San Diego County has two growing seasons, the problem this year is that plant life hasn’t quite figured out which season we’re in yet.
Over the past four years, Kristen and I have transformed the front and back yards of our house into garden space. Ridding ourselves of midwestern entrapments, we got rid of the grass. The front garden is entirely WaterWise and California natives and the backyard is a mix of ornamentals, fruit trees, and our vegetable garden.
But I’m having a problem. Our fruit trees are confused about the season they are in.
Our fruit trees were bred specifically for the Southern California climate. But our climate isn’t behaving as it normally does so the trees have no idea what to do.
I’ve got fig trees fruiting now that are supposed to fruit in June. I’ve got a nectaplum tree dropping leafs and blossoming at the same time. Same with my pear tree, it never blossomed in the Spring but we got our first blossom in November, when it’s supposed to be going dormant.
Basically, dormancy hasn’t happened. But maybe it will?

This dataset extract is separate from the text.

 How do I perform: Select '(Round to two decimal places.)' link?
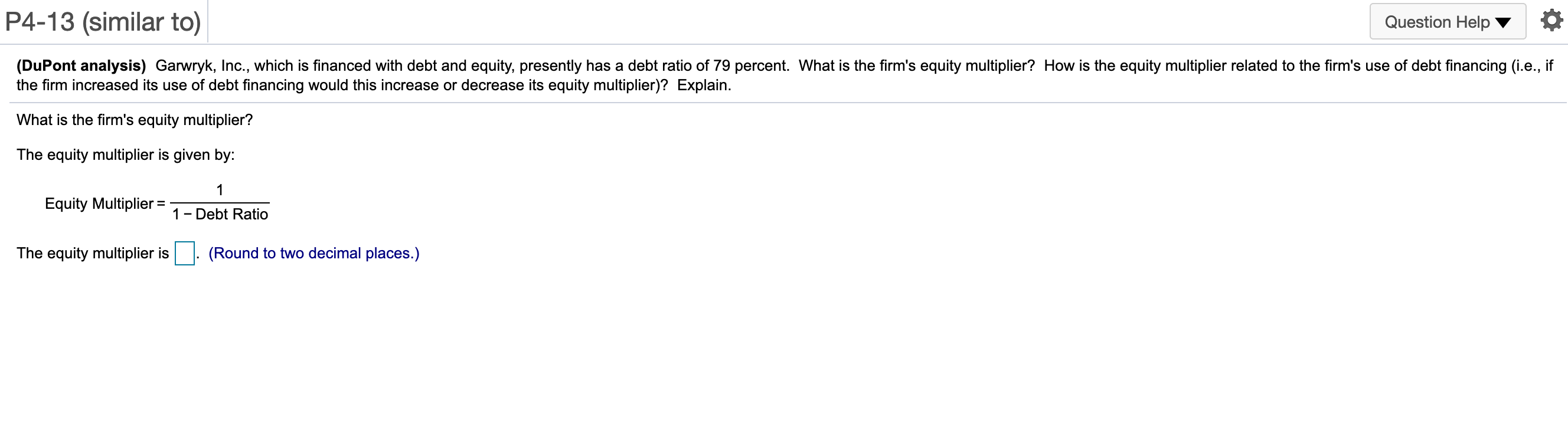click(x=313, y=253)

But maybe it won’t?
Consequently, as the gardener, I don’t really know what to do.
When things happen on time there’s an order to things. Gardeners like and depend on order. First the leafs drop. Then the rains come. Then, as things dry out, you go about your Winter tasks like pruning & shaping, spraying the dormancy treatments for the upcoming growing season, etc.

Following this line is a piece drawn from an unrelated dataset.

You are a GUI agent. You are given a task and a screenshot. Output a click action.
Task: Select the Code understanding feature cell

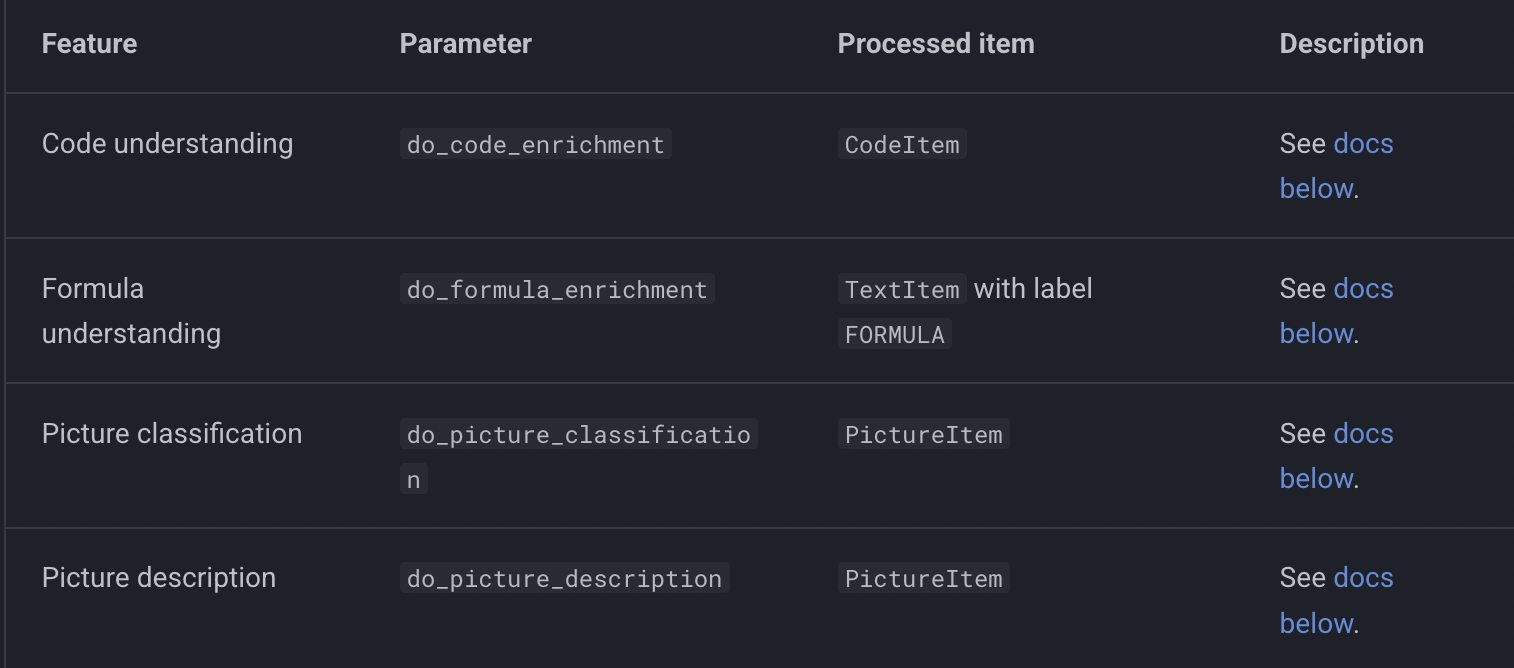click(x=167, y=144)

When things happen out of order it’s unclear what to do when or whether to do those tasks at all.
And it raises another question: If dormancy isn’t going to happen naturally, do I help the trees go into dormancy with human interventions? Do I strip the leafs from the tree? Do I pack the trunks in ice to signal to the tree that it’s time to go to sleep for Winter? Or do I just let things play themselves out?
With things happening out of season every gardener is deciding for themselves the best course of action.
What was once dependable and orderly is now chaos.
Can You Identify With That?
I don’t know about you, but for me, this is my life right now.
Things are happening out of season and I have no idea what it means or if it means anything at all. And maybe stuff just happens and it doesn’t mean anything? Sometimes refrigerators just break!
But there’s something to things happening out of order that causes us to ask big questions. Humans like order. We like knowing what to expect.
We like things to happen in the right season.
Ecclesiastes 3
We all know this passage from the Bible…
There is a time for everything,
and a season for every activity under the heavens:a time to be born and a time to die,
Ecclesiastes 3:1-4, NIV
a time to plant and a time to uproot,
a time to kill and a time to heal,
a time to tear down and a time to build,
a time to weep and a time to laugh,
a time to mourn and a time to dance,
But we often skip the punchline in this passage!
What do workers gain from their toil? I have seen the burden God has laid on the human race. He has made everything beautiful in its time. He has also set eternity in the human heart; yet no one can fathom what God has done from beginning to end. I know that there is nothing better for people than to be happy and to do good while they live. That each of them may eat and drink, and find satisfaction in all their toil—this is the gift of God. I know that everything God does will endure forever; nothing can be added to it and nothing taken from it. God does it so that people will fear him.
Ecclesiastes 3:9-14
So basically, the author of Ecclesiastes acknowledges something about human nature. When things happen on schedule, we tend to just coast. But when things happen out-of-schedule, there might be a reason: God might be reminding you– He’s in control; you’re not. Your job is just to shut-up and be faithful.
So you’ll find me in the garden doing the best I can.